Exercise inputs:
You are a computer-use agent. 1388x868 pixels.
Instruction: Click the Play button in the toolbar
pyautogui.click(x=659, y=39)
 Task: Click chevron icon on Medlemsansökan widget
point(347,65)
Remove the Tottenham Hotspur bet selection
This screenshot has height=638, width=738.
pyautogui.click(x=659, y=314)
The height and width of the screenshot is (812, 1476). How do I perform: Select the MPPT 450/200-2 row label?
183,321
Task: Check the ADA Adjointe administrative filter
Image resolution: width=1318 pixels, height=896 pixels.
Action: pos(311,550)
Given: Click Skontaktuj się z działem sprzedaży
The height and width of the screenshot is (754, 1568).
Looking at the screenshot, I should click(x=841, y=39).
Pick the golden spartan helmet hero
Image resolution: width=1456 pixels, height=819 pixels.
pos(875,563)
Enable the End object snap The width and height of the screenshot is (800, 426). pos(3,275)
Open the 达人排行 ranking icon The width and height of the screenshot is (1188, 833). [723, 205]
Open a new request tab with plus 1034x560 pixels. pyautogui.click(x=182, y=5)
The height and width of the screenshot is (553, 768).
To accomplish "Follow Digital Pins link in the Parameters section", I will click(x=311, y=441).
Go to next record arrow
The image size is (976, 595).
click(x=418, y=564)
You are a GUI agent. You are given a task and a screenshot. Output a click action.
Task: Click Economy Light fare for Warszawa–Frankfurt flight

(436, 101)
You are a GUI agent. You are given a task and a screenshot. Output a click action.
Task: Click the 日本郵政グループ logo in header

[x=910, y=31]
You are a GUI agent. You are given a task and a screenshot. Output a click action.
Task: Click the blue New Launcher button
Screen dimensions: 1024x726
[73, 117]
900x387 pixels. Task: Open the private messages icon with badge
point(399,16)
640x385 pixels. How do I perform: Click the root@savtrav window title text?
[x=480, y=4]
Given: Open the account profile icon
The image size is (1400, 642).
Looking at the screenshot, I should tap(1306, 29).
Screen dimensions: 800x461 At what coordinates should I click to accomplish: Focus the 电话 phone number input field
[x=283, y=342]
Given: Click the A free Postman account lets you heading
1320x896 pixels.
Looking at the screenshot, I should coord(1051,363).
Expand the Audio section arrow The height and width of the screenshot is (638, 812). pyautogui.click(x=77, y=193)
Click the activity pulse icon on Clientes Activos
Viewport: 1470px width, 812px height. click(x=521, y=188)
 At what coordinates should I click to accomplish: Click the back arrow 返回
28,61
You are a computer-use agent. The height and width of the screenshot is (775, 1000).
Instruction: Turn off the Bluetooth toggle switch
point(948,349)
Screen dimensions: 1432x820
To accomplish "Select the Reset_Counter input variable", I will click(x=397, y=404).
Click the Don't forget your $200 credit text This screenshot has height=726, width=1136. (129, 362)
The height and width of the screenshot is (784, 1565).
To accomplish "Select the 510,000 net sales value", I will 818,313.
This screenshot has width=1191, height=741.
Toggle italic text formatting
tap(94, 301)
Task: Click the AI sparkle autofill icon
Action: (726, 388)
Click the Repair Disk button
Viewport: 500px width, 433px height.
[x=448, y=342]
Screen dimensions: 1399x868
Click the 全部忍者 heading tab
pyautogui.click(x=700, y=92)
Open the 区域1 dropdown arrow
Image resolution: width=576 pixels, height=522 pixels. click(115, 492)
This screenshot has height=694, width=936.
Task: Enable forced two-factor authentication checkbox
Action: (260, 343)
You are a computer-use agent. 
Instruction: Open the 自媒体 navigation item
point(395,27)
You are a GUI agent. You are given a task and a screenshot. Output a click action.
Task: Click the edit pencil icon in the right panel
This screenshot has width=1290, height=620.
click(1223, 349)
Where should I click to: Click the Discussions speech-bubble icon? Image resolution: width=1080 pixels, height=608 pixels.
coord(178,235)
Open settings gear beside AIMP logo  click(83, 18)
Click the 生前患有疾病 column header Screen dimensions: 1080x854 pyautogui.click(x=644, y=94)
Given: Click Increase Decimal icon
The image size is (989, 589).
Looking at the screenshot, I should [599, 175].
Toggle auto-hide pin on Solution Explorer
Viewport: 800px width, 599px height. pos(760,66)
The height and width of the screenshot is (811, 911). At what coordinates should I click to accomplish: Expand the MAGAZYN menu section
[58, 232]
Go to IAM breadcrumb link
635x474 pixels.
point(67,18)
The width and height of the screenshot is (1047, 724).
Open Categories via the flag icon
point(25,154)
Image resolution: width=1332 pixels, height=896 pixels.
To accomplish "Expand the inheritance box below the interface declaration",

Exercise prompt: Find the lines above that hold "account", then copy each of them.

Answer area:
Given: Open the account profile icon
Given: Click the A free Postman account lets you heading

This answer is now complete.